> **TASK TO COMPLETE**
Print only the lines from the one with "Task: Open the center_handle parameter page" through the end of the data, exactly, and please omit pictures.

Stored data:
··········

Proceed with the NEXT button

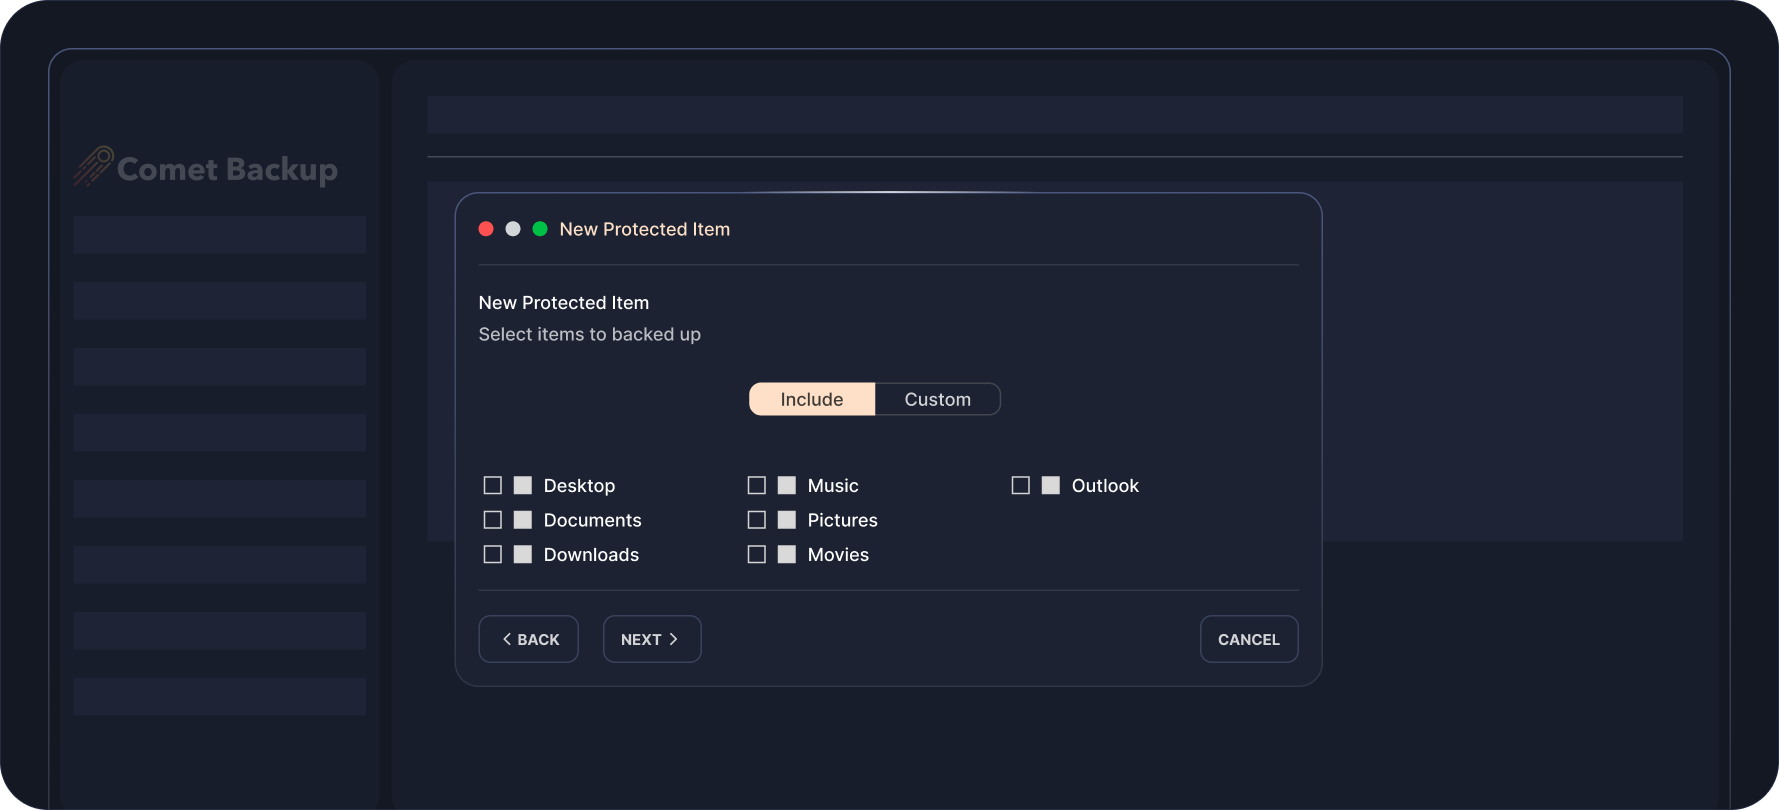pos(652,639)
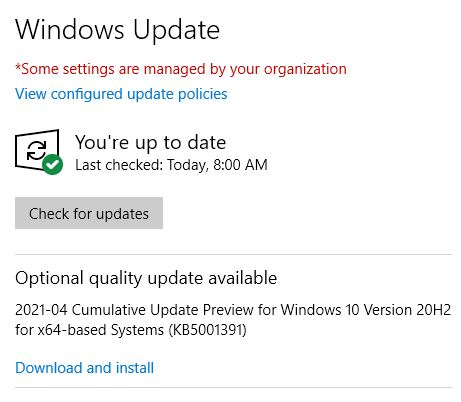Click the Last checked timestamp line

(x=171, y=165)
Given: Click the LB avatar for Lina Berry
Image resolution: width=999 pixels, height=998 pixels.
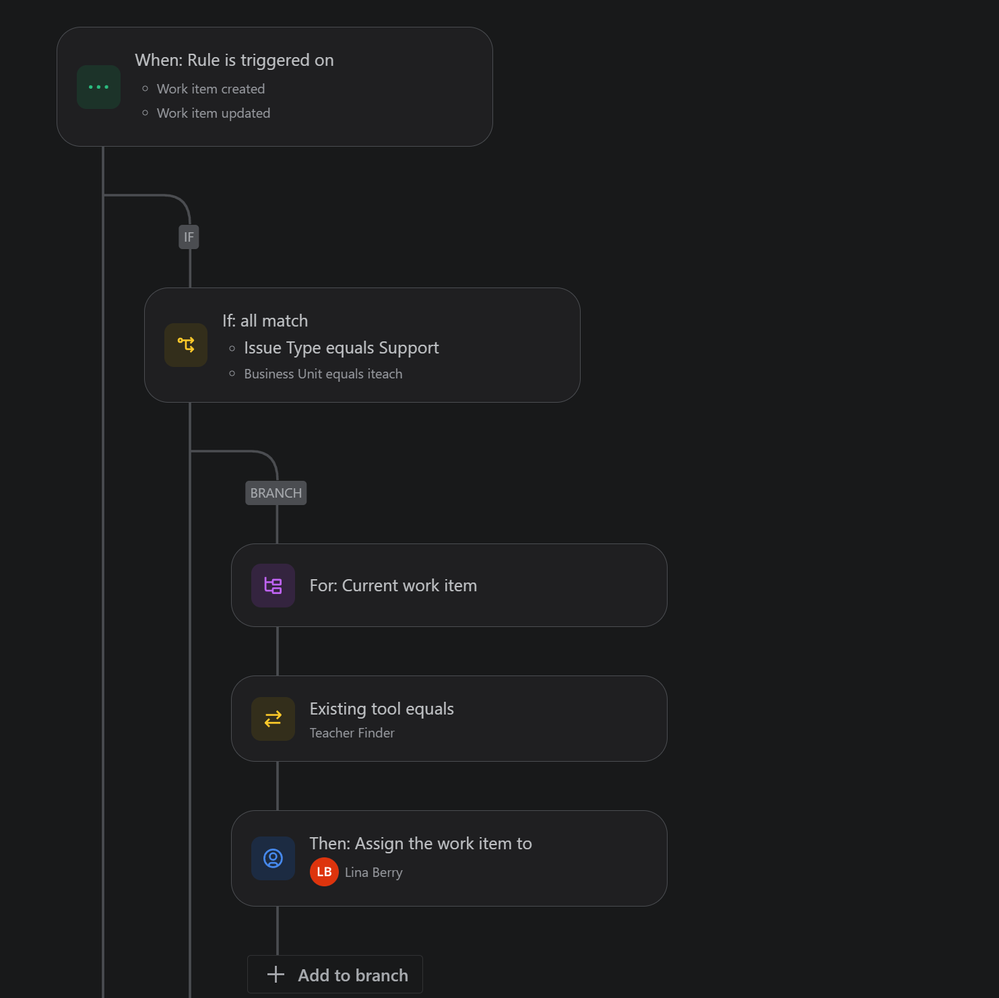Looking at the screenshot, I should coord(324,872).
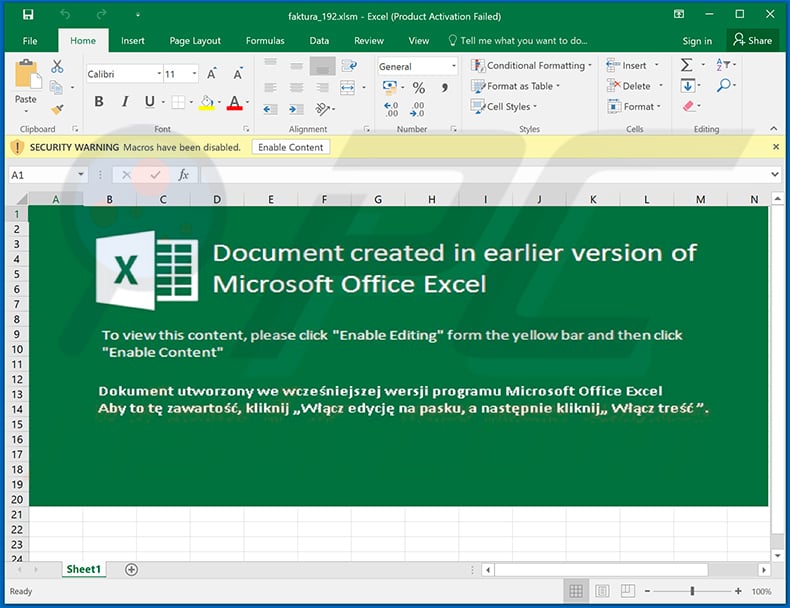Open the yellow fill color swatch
The height and width of the screenshot is (608, 790).
206,102

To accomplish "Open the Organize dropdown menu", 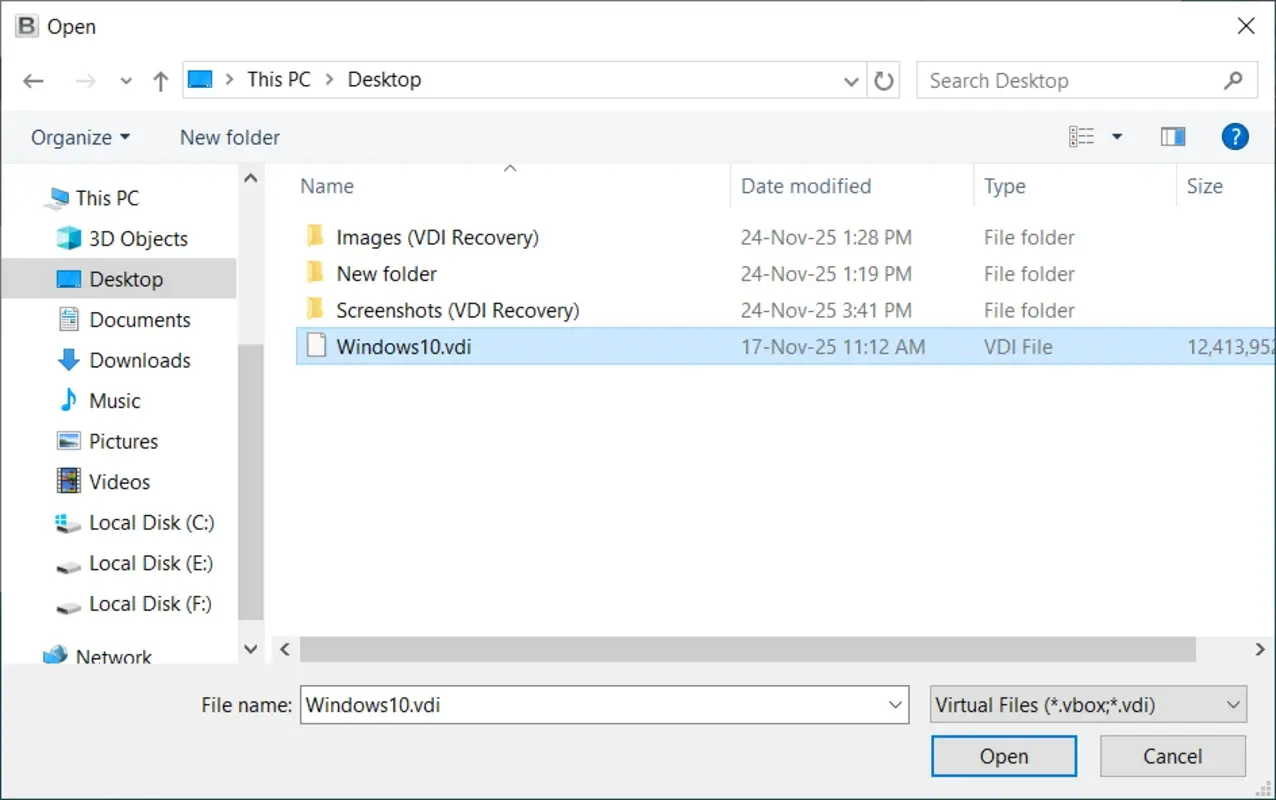I will [x=79, y=137].
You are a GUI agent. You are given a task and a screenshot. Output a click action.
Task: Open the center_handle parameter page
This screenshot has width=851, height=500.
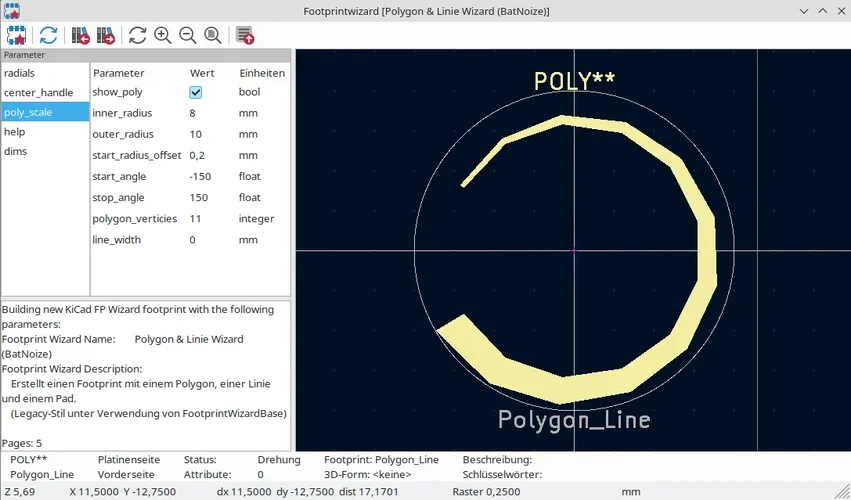(x=38, y=93)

··········

> **TASK RESULT**
Task: Open the center_handle parameter page
This screenshot has width=851, height=500.
(x=38, y=93)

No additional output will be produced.